La nécessaire conservation des coutumes inclut, en plus des rituels de prière, le type de prononciation – yéménite, séfarade et ashkénaze –, chaque communauté selon sa tradition particulière. De même, il est souhaitable a priori que chaque communauté continue de prier suivant ses mélodies traditionnelles (cf. Rama Ora’h ‘Haïm 619, 1). Bien sûr, il est permis d’inventer de nouvelles mélodies. Nous voulons simplement dire que, pour l’essentiel, la prière doit conserver la tonalité traditionnelle que les générations ont consacrée. À cette fin, il convient a priori de prier dans une synagogue appartenant au rite de ses ancêtres (cf. La Prière d’Israël 6, note 5).

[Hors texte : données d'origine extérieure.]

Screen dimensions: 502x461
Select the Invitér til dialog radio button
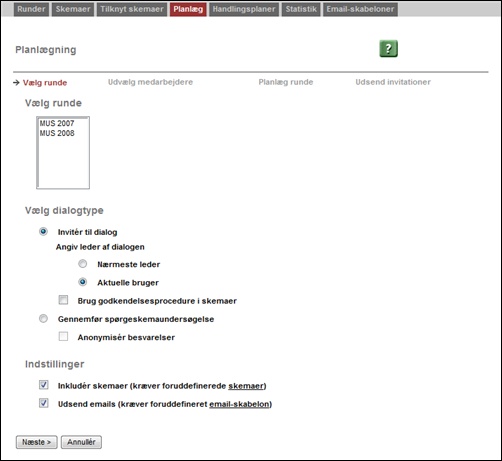[x=43, y=231]
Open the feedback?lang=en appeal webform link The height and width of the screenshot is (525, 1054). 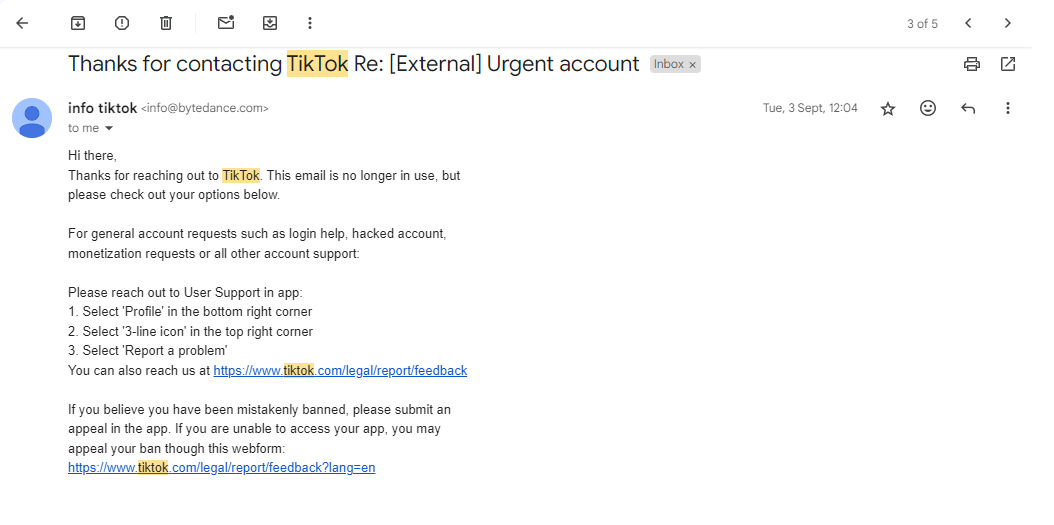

Il faut avoir conscience du fait que le peuple juif compte des dizaines de traditions différentes. Le rituel séfarade se subdivise en plusieurs traditions. En matière de halakha, la différence fondamentale se situe entre ceux qui suivent l’usage du Choul’han ‘Aroukh et ceux qui se conforment aux usages du Ben Ich ‘Haï. Il y a aussi le rituel des Juifs originaires d’Afrique du Nord. Certes, en matière de rituel et de halakha, les différences entre originaires d’Afrique du Nord, d’une part, et d’Iraq ou de Syrie d’autre part, sont relativement ténues ; mais en matière de mélodies, les différences sont plus grandes. Parmi les Juifs originaires d’Afrique du Nord eux-mêmes, on trouve des différences mélodiques, au point qu’aux oreilles de Juifs du Maroc, les chants algériens sembleraient inexacts, et qu’aux oreilles de Juifs libyens, les mélodies marocaines comme algériennes sembleraient inexactes. Afin de conserver les coutumes de façon parfaite, il faut des synagogues particulières aux originaires de Tripoli, de Tunisie, d’Algérie, du Maroc, d’Iraq, de Syrie, de Perse, de Turquie, du Caucase etc.

De même, parmi les Juifs ashkénazes, on trouve des coutumes différentes. La différence la plus grande distingue les ‘Hassidim des autres Ashkénazes. Mais il existe d’autres distinctions significatives du point de vue de la prononciation et des mélodies. Les mélodies des Juifs d’Europe occidentale, qui prient selon le rituel ashkénaze, diffèrent totalement des mélodies des Juifs originaires de Lituanie, qui prient selon ce même rituel ashkénaze. Du point de vue de la prononciation, on compte au moins quatre catégories différentes : les prononciations lituanienne, polonaise, galicienne et hongroise. On trouve encore des distinctions entre les diverses écoles ‘hassidiques, à l’égard de certaines coutumes et mélodies. Chez les Yéménites également, il existe deux rituels principaux, le baladi et le chami.

Toutefois, si la minutie en matière de conservation des coutumes doit se traduire par la dissolution d’une communauté, il vaut mieux renoncer à la conservation pointilleuse des coutumes. En effet, en général, lorsqu’une communauté est solidement constituée, organise des cours de Torah pour les hommes, pour les femmes et pour les enfants, et que l’on s’y occupe d’œuvres de bienfaisance, cette communauté réussit à attacher tous ses membres à la Torah et aux Mitsvot. À l’inverse, lorsqu’une communauté est faible, ses membres aussi sont affaiblis, et cela influe négativement, en particulier sur les enfants.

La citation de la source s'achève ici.